--- EXCERPTED DATA Enclosed Below ---

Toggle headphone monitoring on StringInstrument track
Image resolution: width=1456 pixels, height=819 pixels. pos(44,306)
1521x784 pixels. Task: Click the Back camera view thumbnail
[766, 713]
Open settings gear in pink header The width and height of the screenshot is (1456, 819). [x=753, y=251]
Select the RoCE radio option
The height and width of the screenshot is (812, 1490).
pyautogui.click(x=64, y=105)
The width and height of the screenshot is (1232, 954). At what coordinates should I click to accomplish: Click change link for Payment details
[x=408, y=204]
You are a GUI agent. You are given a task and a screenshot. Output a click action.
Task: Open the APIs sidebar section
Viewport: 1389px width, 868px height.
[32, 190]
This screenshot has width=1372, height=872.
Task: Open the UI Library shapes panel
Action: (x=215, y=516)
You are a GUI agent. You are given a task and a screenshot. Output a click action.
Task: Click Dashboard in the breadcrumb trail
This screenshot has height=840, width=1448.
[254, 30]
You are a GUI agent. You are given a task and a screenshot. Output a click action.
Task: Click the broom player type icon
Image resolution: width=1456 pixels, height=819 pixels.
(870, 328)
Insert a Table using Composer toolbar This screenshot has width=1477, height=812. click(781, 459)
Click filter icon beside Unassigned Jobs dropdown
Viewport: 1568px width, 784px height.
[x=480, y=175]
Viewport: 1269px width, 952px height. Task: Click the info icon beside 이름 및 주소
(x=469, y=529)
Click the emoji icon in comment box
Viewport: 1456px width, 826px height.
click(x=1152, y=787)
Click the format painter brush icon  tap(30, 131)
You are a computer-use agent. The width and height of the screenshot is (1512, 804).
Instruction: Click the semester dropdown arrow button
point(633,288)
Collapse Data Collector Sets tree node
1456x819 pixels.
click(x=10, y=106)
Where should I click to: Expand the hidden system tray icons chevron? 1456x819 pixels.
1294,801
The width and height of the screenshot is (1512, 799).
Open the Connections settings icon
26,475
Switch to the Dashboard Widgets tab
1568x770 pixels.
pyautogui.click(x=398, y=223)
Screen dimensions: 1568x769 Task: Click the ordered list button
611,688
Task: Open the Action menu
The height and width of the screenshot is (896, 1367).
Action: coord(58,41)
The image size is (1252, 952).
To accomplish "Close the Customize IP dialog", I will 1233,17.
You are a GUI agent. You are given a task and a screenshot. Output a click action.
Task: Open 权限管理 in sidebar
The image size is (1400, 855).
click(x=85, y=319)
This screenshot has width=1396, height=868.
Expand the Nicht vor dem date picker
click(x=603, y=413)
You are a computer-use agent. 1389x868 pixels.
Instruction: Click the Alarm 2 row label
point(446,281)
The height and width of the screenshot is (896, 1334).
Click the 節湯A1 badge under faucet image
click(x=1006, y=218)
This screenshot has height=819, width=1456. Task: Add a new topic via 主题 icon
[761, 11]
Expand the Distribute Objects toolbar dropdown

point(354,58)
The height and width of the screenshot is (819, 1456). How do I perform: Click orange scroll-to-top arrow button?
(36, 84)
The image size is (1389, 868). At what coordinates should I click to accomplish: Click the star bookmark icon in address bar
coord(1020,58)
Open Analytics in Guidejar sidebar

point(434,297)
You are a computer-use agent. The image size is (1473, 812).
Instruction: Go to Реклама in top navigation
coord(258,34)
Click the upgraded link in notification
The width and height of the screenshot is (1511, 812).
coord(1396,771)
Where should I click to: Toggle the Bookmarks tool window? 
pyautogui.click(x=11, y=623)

--- End of Enclosed EXCERPTED DATA ---

= WHAT THE TASK ASKS =
Copy every line that contains "computer" from the listing above.

= COMPLETED TASK =
You are a computer-use agent. The width and height of the screenshot is (1512, 804).
You are a computer-use agent. 1389x868 pixels.
You are a computer-use agent. The image size is (1473, 812).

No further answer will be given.